The World As Large Language Models See It: Exploring the reliability of LLMs in representing geographical features
Omid Reza Abbasi, Franz Welscher, Georg Weinberger, Johannes Scholz

TL;DR
This study evaluates GPT-4o and Gemini 2.0 Flash on geospatial tasks, revealing they can approximate geographic info but with inconsistent accuracy, highlighting the need for specialized fine-tuning.
Contribution
It provides a systematic assessment of LLMs' geographic representations, highlighting their limitations and potential for improvement in GIScience applications.
Findings
Gemini 2.0 Flash outperforms GPT-4o in accuracy and consistency.
Both models tend to underestimate elevations in Austria.

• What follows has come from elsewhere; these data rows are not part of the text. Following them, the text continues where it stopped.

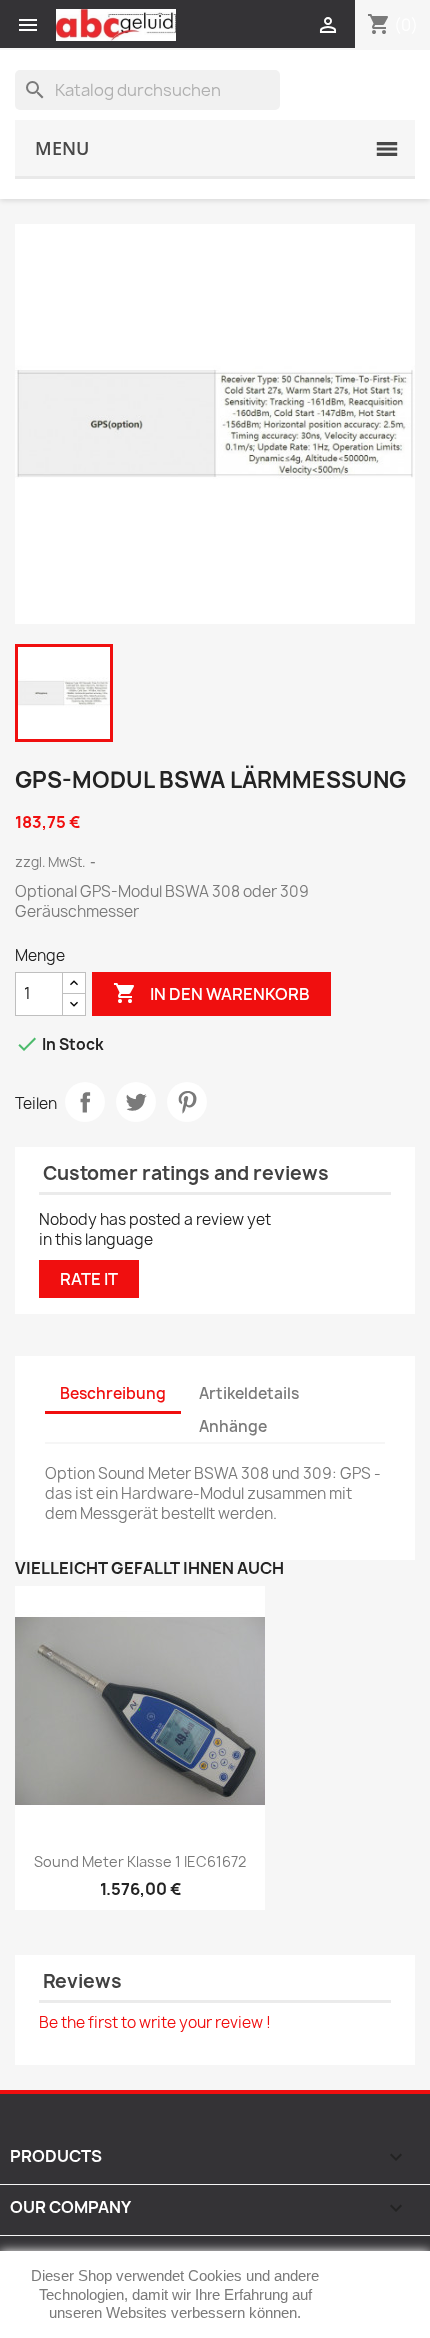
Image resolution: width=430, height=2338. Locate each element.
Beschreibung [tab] (113, 1393)
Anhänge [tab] (233, 1426)
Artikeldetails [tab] (249, 1393)
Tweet (136, 1102)
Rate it (89, 1279)
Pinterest (187, 1102)
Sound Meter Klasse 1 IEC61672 (140, 1861)
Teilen (85, 1102)
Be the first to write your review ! (155, 2022)
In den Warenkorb (211, 993)
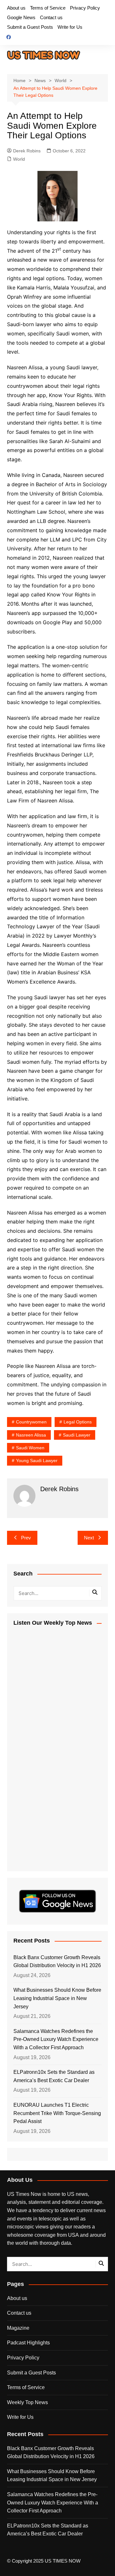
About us (16, 8)
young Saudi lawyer (36, 1460)
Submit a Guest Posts (30, 27)
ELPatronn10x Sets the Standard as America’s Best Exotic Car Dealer (54, 2076)
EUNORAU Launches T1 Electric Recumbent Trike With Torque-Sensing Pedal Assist (57, 2113)
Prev (26, 1537)
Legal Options (78, 1421)
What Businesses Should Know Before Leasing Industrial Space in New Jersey (57, 1998)
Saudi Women (30, 1447)
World (19, 159)
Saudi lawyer (76, 1435)
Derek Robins (27, 150)
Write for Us (69, 27)
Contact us (51, 17)
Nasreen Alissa (31, 1435)
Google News (21, 17)
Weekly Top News (27, 2402)
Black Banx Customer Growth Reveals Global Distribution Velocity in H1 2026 (57, 1961)
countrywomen (31, 1421)
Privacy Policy (85, 8)
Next (89, 1537)
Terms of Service (47, 8)
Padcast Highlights (28, 2342)
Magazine (18, 2328)
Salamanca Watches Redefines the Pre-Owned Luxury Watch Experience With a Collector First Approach (55, 2039)
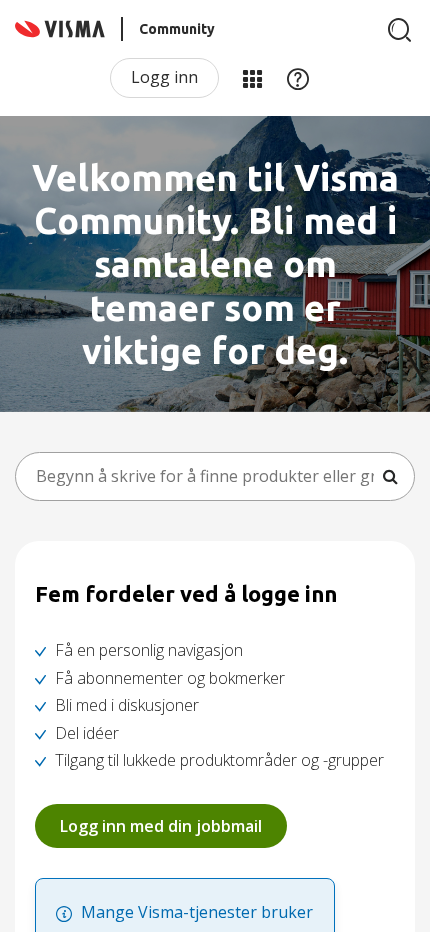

Neither model accurately reconstructs Austria's federal states.
Abstract
As large language models (LLMs) continue to evolve, questions about their trustworthiness in delivering factual information have become increasingly important. This concern also applies to their ability to accurately represent the geographic world. With recent advancements in this field, it is relevant to consider whether and to what extent LLMs' representations of the geographical world can be trusted. This study evaluates the performance of GPT-4o and Gemini 2.0 Flash in three key geospatial tasks: geocoding, elevation estimation, and reverse geocoding. In the geocoding task, both models exhibited systematic and random errors in estimating the coordinates of St. Anne's Column in Innsbruck, Austria, with GPT-4o showing greater deviations and Gemini 2.0 Flash demonstrating more precision but a significant systematic offset. For elevation estimation, both models tended to underestimate…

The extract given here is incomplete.